The Lawrenceville School – Gruss Center for Art and Design

Firm
  • area / size 17,000 sqft
  • Completed 2020
  • Sasaki designed the Gruss Center for Art and Design for project-based learning at The Lawrenceville School in Lawrenceville, New Jersey.

    The new makerspace building at The Lawrenceville School is a new addition that bridges between an existing John Dixon Library (1930), renovated into a museum space, and the visual arts studios, to create a 21st century student learning center bookended by these two existing brick buildings.

    The strategy for enclosure has been to respond to this new typology by creating a neutral and simple piece that contrasts with its context, while allowing for transparency and student engagement with the activities that are happening inside.

    Today’s shift in the educational paradigm is centering the project-based learning as an effort to promote cross disciplinary teaching, where students realize their potential impact in the world by being able to make things with their hands, and where creativity is fostered by group collaboration and testing spaces.
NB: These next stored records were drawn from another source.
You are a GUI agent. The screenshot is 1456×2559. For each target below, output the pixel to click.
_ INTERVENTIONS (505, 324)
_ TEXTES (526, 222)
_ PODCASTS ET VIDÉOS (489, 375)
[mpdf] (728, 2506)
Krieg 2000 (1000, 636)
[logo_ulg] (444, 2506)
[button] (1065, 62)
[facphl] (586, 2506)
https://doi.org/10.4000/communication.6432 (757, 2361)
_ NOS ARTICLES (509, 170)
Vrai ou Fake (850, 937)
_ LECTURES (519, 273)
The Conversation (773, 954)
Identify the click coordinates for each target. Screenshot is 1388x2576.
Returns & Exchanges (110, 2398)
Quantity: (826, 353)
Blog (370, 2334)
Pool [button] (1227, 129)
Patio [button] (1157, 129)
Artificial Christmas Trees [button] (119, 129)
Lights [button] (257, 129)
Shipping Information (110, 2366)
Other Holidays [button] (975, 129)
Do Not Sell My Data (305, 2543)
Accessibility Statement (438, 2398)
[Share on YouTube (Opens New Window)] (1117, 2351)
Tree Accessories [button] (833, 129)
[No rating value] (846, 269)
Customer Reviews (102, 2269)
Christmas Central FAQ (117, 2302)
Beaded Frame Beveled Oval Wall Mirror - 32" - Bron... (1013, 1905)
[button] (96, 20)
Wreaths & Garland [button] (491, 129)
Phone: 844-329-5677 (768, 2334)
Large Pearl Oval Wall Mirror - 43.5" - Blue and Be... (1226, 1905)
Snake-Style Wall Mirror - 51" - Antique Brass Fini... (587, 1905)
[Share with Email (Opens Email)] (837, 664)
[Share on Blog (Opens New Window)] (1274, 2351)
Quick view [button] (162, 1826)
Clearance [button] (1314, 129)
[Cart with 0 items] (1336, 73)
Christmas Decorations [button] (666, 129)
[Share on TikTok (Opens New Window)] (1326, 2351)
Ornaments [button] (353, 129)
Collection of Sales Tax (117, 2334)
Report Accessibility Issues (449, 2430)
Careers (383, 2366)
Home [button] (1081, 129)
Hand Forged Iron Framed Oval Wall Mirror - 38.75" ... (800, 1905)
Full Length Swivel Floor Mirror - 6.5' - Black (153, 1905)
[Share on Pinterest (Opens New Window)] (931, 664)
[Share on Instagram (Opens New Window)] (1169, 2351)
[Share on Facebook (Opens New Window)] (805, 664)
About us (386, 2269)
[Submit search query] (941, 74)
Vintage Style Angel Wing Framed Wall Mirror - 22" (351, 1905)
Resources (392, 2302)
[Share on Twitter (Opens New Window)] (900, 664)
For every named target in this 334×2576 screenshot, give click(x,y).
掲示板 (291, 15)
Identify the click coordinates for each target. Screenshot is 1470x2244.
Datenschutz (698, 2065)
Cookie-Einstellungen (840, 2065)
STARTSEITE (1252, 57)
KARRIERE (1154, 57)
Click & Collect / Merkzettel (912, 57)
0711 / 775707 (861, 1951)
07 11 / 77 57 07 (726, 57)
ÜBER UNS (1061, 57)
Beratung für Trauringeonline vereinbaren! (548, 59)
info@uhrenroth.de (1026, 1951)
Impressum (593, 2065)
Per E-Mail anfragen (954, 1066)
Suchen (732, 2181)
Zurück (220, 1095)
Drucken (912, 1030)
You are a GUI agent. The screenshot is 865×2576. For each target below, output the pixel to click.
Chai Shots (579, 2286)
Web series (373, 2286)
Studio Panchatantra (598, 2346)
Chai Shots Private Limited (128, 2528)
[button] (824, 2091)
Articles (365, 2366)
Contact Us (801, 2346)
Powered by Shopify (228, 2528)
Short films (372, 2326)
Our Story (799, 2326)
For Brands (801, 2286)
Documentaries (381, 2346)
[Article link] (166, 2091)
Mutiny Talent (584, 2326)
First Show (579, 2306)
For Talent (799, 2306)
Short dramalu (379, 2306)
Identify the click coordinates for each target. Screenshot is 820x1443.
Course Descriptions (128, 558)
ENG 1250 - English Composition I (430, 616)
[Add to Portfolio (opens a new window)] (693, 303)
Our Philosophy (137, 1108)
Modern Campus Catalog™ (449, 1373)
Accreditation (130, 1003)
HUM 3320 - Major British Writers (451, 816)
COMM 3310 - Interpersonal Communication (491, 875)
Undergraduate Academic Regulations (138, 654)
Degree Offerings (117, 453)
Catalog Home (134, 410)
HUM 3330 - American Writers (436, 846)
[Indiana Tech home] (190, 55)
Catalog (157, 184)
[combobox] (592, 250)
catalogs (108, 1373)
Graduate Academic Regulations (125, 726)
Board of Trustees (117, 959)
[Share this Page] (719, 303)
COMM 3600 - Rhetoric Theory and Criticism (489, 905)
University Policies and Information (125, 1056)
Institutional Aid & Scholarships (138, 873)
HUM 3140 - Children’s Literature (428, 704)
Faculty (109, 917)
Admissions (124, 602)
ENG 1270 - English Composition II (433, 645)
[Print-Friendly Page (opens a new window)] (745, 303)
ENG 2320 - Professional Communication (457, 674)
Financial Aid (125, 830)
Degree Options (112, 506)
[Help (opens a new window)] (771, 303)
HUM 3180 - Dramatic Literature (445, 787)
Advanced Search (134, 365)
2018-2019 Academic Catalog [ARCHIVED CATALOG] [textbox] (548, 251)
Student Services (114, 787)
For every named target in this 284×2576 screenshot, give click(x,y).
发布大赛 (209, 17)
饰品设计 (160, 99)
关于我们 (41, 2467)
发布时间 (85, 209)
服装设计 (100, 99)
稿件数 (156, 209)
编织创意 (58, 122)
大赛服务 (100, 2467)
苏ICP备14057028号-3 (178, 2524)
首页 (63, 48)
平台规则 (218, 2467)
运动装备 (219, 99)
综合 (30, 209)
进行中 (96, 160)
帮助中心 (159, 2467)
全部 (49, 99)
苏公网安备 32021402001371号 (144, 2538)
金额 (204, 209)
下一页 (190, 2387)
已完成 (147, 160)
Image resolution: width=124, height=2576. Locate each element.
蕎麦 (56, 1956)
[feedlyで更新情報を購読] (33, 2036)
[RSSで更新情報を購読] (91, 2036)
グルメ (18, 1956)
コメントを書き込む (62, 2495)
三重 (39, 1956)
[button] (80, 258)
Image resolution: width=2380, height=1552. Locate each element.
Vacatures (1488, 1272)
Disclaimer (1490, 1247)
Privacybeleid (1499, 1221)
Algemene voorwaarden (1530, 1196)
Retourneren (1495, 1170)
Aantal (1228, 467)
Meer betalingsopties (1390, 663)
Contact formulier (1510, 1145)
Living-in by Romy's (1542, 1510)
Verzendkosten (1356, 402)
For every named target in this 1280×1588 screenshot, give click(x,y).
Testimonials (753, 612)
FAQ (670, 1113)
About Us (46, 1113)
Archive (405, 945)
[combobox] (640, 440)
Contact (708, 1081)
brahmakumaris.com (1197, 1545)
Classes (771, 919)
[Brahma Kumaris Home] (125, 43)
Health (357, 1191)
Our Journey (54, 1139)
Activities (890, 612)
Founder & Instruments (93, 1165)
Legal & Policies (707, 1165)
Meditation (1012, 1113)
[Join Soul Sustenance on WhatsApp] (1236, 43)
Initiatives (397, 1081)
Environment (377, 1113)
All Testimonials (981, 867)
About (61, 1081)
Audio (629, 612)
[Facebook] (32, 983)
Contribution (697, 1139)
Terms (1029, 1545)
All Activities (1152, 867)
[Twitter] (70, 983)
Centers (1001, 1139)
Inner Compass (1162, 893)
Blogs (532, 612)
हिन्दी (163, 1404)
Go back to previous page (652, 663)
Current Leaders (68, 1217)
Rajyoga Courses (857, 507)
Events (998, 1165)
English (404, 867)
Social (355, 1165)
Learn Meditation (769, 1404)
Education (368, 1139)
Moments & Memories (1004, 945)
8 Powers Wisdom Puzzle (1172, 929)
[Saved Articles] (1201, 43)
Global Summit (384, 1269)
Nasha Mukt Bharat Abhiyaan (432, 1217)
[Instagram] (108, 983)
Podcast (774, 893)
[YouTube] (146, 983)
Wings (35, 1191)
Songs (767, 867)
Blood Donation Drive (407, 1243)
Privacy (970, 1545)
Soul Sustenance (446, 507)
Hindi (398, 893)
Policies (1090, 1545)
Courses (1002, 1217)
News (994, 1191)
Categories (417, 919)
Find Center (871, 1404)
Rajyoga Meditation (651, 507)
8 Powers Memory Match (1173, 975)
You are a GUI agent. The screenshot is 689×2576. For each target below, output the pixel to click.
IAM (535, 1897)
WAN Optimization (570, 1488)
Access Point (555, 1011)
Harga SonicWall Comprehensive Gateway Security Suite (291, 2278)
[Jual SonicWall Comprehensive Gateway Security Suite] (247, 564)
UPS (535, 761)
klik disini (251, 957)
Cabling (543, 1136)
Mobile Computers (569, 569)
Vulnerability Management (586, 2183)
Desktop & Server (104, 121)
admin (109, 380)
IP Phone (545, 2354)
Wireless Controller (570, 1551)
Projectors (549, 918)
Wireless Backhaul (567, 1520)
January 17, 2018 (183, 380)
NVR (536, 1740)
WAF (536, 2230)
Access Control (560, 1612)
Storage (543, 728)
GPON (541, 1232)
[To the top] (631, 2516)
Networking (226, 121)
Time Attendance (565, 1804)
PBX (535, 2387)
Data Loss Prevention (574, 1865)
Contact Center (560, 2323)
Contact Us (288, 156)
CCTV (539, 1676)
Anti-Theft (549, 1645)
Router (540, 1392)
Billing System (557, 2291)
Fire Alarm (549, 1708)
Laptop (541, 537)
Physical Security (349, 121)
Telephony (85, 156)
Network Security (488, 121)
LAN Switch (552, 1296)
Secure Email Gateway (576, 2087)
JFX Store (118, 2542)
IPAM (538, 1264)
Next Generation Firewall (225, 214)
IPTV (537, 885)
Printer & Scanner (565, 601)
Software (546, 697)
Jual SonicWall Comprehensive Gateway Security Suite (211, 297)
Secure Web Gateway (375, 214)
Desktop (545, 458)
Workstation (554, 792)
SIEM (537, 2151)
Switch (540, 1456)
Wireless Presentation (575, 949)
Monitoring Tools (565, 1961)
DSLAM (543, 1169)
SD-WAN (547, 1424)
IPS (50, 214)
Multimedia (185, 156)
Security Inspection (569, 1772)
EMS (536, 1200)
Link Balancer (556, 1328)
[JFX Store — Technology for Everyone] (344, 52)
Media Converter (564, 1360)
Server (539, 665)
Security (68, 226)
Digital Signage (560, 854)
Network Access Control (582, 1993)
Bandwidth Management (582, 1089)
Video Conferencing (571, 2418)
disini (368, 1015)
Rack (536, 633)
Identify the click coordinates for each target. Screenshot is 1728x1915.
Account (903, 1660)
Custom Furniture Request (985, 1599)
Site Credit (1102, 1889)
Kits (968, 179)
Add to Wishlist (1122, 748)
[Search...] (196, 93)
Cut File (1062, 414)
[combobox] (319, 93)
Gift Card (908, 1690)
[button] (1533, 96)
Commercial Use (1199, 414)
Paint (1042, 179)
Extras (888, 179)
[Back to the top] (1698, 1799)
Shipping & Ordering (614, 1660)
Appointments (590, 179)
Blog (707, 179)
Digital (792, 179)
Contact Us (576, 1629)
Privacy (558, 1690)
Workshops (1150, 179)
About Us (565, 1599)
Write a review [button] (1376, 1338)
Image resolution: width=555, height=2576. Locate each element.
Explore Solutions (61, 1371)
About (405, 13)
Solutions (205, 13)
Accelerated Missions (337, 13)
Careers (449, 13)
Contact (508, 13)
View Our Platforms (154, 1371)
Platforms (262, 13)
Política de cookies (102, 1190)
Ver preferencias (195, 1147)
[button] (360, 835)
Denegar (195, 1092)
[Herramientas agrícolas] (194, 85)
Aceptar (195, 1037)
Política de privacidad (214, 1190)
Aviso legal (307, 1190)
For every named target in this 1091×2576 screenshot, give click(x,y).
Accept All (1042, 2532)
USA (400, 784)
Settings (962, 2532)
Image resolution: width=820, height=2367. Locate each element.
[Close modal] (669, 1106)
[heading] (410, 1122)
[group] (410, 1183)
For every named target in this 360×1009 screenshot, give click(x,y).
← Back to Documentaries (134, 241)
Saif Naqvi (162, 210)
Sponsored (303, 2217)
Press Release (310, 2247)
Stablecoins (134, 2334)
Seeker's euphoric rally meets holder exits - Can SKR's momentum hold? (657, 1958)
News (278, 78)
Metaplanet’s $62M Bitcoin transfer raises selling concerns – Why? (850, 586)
The aim of the project is to nurture this hands-on culture. Students will use virtual reality, robotics, and computer-based work as forces for innovation within their projects.

    The Gruss Center for Art and Design building includes 15,000 square feet of work-focused spaces on three levels that host, among other programs, lobby and forum spaces for student engagement, makerspaces (including wood and metal shops, clean labs, print and seminar rooms), and large storage areas. The Flex Room floating over the lobby is a 2,000 square foot room that can be divided into quarters or halves. This flexible learning space was incorporated into the design to give the school a place to host a multitude of events, including banquets, science fairs, and even large lectures.